Cuando el diablo se aburre espanta moscas con el rabo. Algo parecido les pasa a los cronistas deportivos de Cantabria, que ante la falta de emociones fuertes --que estemos a un paso de la Champions y en puesto UEFA no parece generarles suficiente adrenalina-- han decidido darle a la manivela de las especulaciones.
Reconozco que no tengo información alguna sobre el futuro deportivo de Marcelino García Toral. Creo, no obstante, que el entrenador racinguista es muy libre de buscar acomodo laboral allí donde mejor le traten o mejor le convenga. Lo que ya no me parece tan normal es plantear asuntos que tienen fecha de resolución --el 20 de mayo, según acuerdo del presidente del Racing, Francisco Pernía, y el propio Marcelino-- coincidiendo en el tiempo con el momento en que el equipo se juega lo que se juega. Distraernos en debates estériles puede interesar a los rivales pero no parece asunto que tenga que ver con nosotros.
Si los periodistas deportivos tuvieran la curiosidad de leer la prensa deportiva, no solo mirar los ‘santos’, se darían cuenta de que, a pesar de la temporada ramplona del Real Madrid, ni Marca ni As, los deportivos de la capital, le han buscado los bajos al equipo blanco.
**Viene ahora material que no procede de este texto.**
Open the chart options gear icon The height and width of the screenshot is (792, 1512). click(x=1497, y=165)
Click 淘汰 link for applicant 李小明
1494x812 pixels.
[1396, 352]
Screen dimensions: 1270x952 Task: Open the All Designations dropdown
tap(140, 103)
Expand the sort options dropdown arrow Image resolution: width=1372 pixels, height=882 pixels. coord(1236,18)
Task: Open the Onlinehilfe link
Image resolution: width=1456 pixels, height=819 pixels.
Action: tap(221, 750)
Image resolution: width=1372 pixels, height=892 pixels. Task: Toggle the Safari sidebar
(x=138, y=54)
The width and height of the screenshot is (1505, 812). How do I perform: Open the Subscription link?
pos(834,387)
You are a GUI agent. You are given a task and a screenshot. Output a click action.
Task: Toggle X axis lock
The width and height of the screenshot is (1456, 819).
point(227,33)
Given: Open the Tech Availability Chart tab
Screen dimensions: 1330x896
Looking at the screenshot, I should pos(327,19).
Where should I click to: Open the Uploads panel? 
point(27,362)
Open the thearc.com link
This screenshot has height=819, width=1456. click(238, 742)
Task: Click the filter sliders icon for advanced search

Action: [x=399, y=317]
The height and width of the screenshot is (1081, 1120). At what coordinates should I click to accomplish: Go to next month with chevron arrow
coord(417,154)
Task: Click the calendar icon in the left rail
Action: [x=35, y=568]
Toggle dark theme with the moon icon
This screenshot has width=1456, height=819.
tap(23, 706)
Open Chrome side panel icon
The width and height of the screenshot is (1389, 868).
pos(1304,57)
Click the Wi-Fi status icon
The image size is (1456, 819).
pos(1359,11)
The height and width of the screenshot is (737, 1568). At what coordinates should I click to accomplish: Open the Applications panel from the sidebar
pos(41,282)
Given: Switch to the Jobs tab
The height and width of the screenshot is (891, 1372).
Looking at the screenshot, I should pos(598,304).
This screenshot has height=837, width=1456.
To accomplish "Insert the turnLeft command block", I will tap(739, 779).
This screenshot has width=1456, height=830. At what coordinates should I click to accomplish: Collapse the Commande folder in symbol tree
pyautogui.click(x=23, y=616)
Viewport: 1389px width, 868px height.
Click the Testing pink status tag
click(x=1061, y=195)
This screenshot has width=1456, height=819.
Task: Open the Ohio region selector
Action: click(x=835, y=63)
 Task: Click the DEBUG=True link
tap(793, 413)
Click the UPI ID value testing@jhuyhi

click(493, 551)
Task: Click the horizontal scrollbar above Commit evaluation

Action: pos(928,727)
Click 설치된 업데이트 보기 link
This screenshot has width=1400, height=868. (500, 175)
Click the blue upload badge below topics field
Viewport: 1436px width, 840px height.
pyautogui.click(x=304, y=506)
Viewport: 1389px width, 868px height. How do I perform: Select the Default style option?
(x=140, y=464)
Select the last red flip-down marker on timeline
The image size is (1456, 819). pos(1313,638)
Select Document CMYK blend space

Los mismo podemos decir de Sport o Mundo Deportivo con respecto al Barça. Pero aqui somos distintos.
Recuerdo que al inicio de la temporada hubo émulos de Rappel y la Bruja Lola que en sus crónicas, escritas y radiadas, sentenciaron el futuro del Racing antes de la primera jornada. Equipo de retales sin presente ni futuro, se llegó a decir. Hoy es el día en que no he escuchado rectificación algunas de aquellas agoreras predicciones. Cronistas deportivos que muestran, además, un complejo de inferioridad evidente. Vean si no en qué términos comentan la posible marcha de Marcelino a otro club en la próxima temporada.
Dicen que el excelente entrenador asturiano irá a uno de los ‘grandes’. Y ¿cuáles son esos ‘grandes’? Sevilla, Zaragoza o Valencia. Pues que me pongan una ración de pequeños. El equipo andaluz está por detrás del Racing y maños y chés se encuentran disputando su liga particular para evitar el descenso de categoría. De ser verdad lo que dicen los periodistas deportivos Marcelino dejaría a un modesto Racing --tal vez jugando la Champions y casi seguro en la UEFA-- para entrenar a uno de los 'grandes'. ¿También si el elegido baja a segunda división? Que alguine me explique ese sin sentido.